# What you are asked to do
Please count the lines in the data below that hold "resolution" and answer with the number by itself.

# Extracted information
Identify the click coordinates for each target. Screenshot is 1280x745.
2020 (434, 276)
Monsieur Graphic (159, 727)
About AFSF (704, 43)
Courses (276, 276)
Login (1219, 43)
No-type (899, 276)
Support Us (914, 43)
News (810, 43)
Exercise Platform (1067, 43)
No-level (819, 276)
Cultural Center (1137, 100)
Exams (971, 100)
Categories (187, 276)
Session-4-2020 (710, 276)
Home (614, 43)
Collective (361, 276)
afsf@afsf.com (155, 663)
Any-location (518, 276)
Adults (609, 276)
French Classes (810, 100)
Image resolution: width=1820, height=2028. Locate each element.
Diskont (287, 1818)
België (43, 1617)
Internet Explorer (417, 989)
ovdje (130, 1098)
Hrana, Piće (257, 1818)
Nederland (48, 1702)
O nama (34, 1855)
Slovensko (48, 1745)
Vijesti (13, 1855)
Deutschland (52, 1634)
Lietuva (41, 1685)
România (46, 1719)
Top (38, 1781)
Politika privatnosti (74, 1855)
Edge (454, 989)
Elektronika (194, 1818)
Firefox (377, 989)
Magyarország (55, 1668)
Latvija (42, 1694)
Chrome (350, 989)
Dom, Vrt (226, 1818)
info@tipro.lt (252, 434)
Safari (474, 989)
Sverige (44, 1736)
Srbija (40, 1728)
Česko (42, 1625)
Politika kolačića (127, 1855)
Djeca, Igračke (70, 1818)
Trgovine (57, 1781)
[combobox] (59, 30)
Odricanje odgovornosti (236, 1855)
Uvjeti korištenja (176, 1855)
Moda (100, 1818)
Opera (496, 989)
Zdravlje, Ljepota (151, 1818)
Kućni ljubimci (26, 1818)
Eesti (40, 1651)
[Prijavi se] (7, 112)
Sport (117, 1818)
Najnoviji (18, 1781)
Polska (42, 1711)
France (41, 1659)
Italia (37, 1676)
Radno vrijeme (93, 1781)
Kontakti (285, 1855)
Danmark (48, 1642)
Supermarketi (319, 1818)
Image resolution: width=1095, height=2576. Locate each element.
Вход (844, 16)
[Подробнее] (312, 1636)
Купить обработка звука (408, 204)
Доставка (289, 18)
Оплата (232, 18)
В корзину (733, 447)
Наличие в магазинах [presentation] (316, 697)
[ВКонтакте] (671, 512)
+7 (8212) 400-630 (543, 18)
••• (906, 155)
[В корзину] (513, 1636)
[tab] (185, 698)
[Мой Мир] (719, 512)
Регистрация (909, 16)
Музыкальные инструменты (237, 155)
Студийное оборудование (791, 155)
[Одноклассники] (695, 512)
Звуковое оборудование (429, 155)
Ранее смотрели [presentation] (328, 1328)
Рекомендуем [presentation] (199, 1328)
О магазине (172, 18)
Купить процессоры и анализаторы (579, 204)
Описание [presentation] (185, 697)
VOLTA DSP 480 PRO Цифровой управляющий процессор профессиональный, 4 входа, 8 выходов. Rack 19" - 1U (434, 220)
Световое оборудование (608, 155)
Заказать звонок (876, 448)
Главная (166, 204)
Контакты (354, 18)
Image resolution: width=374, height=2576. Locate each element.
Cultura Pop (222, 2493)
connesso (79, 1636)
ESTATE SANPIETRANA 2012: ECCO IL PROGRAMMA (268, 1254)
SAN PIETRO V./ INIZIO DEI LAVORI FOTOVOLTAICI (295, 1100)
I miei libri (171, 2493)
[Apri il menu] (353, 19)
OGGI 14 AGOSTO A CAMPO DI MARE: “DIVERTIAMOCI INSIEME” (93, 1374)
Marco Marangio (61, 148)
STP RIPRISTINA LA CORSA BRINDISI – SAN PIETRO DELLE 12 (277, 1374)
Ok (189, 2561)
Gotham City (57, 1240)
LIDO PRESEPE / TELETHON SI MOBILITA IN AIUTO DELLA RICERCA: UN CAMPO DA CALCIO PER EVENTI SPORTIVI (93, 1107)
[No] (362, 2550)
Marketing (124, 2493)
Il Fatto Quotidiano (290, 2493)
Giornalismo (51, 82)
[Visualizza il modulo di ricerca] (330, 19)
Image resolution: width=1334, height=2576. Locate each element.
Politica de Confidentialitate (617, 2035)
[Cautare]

# Answer section
4